The announcement comes after more than 28 years of advocacy and activism led by Aboriginal people, and is a very belated response to Recommendations 3 and 14 of Bringing Them Home: Report of the National Inquiry into the Forced Removal of Aboriginal Children from their Parents, tabled in Federal Parliament 26 May 1997. For some, this has been the fight of their lifetime. The Premier recognised that no amount of money would ever be enough (although the same amount 25 years ago would have been better!), but for most Stolen Generations survivors, the money represents concrete recognition of past wrongs, and offers a moment when we as a society and a church can move to the next steps of reparations and righting the wrongs of the past for a better tomorrow.
Yokai: Healing our Spirit is the trading name for the member-led organisation WA Stolen Generations Aboriginal Corporation, founded in 2016, which developed out of and now works in partnership with Bringing Them Home WA (BTH WA), founded in 2001. While Yokai now has a paid CEO and some operational staff, for many years these organisations have operated on the ‘smell of an oily rag’, with a lot of volunteer effort and a little bit of in-kind support from organisations like the Uniting Church, which provided secretarial support to Bringing Them Home WA from 2001 until 2022.
The WA Government’s redress commitment is a significant win for Stolen Generations survivors that brings some real-world assistance and meaningful acknowledgement of a lifetime of pain and suffering. It is a hard fought win that should be celebrated. However, it is sadly too late for many who have already passed and has raised many questions over how the remit of the package was decided upon.
Unfortunately, the announcement follows a now familiar pattern of Government action without proper consultation. Yokai is one of only a very small number of organisations in WA that are equipped to support Stolen Generations survivors, and continues to be under-staffed and under-funded. By agreeing to stand alongside the Premier during that announcement, Aboriginal members of Yokai and BTH WA immediately made themselves visible endorsers of the Government’s announcement and were perceived as being involved in the process. Sadly this was far from the case and has led to a deluge of phone calls from their community, who expected them to be able to answer questions about what was happening. The reality was that the announcement came without much of a follow-up plan.

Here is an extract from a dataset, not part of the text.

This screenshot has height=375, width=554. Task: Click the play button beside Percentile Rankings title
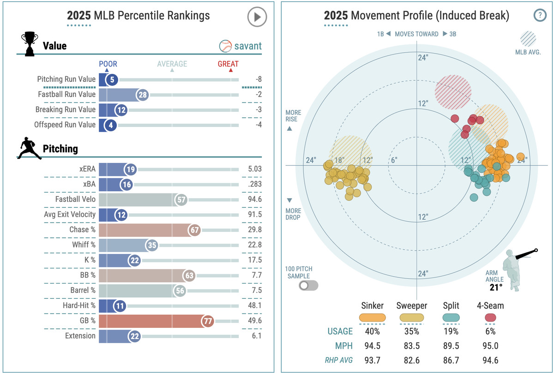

Most distressing for survivors and families are the limitations around who is eligible. While it is good that living survivors are prioritised, Aboriginal child removal affected almost every family in this state.
Only about 4,000 living survivors will receive the compensation, but 50% of Aboriginal people in WA are descended from Stolen Generations. Child removal was only one part of the Aborigines Protection Act policies that denied Aboriginal people the ability to own property and build wealth on their own land. $85,000 is not a big amount of money, but it might be enough to support children or grandchildren of Stolen people to put down a deposit on a home, giving them access to intergenerational wealth, rather than intergenerational poverty.

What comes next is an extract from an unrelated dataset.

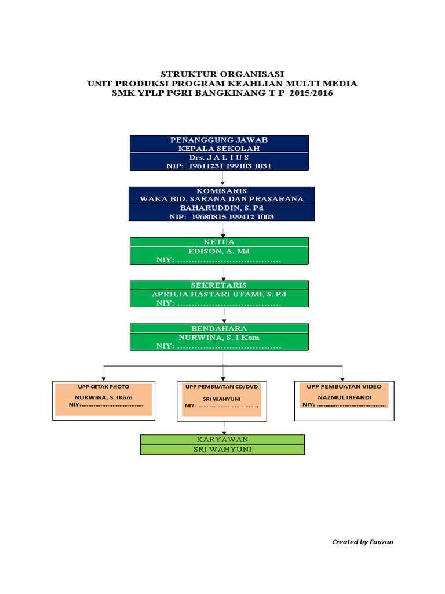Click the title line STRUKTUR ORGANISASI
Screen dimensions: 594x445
[x=222, y=74]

Noting that Recommendation 4 of the Bringing Them Home Report states that, “reparation be made to all who suffered because of forcible removal policies including:
- individuals who were forcibly removed as children,
- family members who suffered as a result of their removal,
- communities which, as a result of the forcible removal of children, suffered cultural and community disintegration, and
- descendants of those forcibly removed who, as a result, have been deprived of community ties, culture and language, and links with and entitlements to their traditional land.”
The aspect of the announcement that has drawn most criticism from Aboriginal people is the cut-off date. 1972 is the date the legislation to allow child removal was repealed in State Parliament, but policy change does not immediately translate to changes on the ground, and many people removed after that date lived alongside those removed beforehand well into the 1980s. The stated reasons for child removal may have been changed but Aboriginal children were still taken to the same places, run by the same people, and treated the same way – denied their families, culture, language and Country. For example, Tony Hansen, co-chair of BTH WA was removed as a toddler in the early 1970s (but before 1972) and sent to Marribank Mission, near Katanning. He did not return to his family until he was 16. While he is one of those removed within the Redress scheme dates, many of his Mission brothers and sisters are not.

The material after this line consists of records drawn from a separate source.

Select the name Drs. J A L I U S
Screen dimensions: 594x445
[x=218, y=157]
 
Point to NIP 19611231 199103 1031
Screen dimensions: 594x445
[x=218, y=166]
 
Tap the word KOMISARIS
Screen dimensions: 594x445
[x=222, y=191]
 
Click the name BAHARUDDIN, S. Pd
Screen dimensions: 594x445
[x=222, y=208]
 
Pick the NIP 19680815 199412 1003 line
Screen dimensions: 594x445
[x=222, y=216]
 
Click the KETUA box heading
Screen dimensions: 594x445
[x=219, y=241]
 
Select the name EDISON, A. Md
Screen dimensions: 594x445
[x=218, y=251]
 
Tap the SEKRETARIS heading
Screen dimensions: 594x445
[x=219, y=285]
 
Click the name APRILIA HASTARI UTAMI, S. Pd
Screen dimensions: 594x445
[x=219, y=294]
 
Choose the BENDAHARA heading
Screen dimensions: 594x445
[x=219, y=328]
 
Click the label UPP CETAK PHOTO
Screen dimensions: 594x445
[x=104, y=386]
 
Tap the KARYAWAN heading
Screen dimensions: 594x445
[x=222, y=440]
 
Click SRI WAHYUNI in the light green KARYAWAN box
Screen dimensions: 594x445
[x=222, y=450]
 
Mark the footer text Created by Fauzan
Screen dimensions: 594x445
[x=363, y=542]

The Uniting Church has an uneasy involvement in this story. While we like to remember that our former Moderator and national President, Sir Ron Wilson, was one of the co-authors of Bringing Them Home (and a founding member of BTH WA), what is less comfortable is the knowledge of our involvement in child removal policies. This included running sites like the Mogumber Mission and Sister Kate’s Home where stolen children were taken.
In 1997 the National Assembly of the Uniting Church apologised for their role in the removal of children, and in 2007, the land at Treasure Road, previously the site of Sister Kate’s Home, was handed over by the WA Synod – partly to a survivor group and partly to the Uniting Aboriginal & Islander Christian Congress WA, beginning the journey of what is now Beananging Kwuurt Institute – named to mean “new dawn, new heart”. This handing back of land is one of the key recommendations of Bringing Them Home, but like the apology and the redress payments it is only part of the picture.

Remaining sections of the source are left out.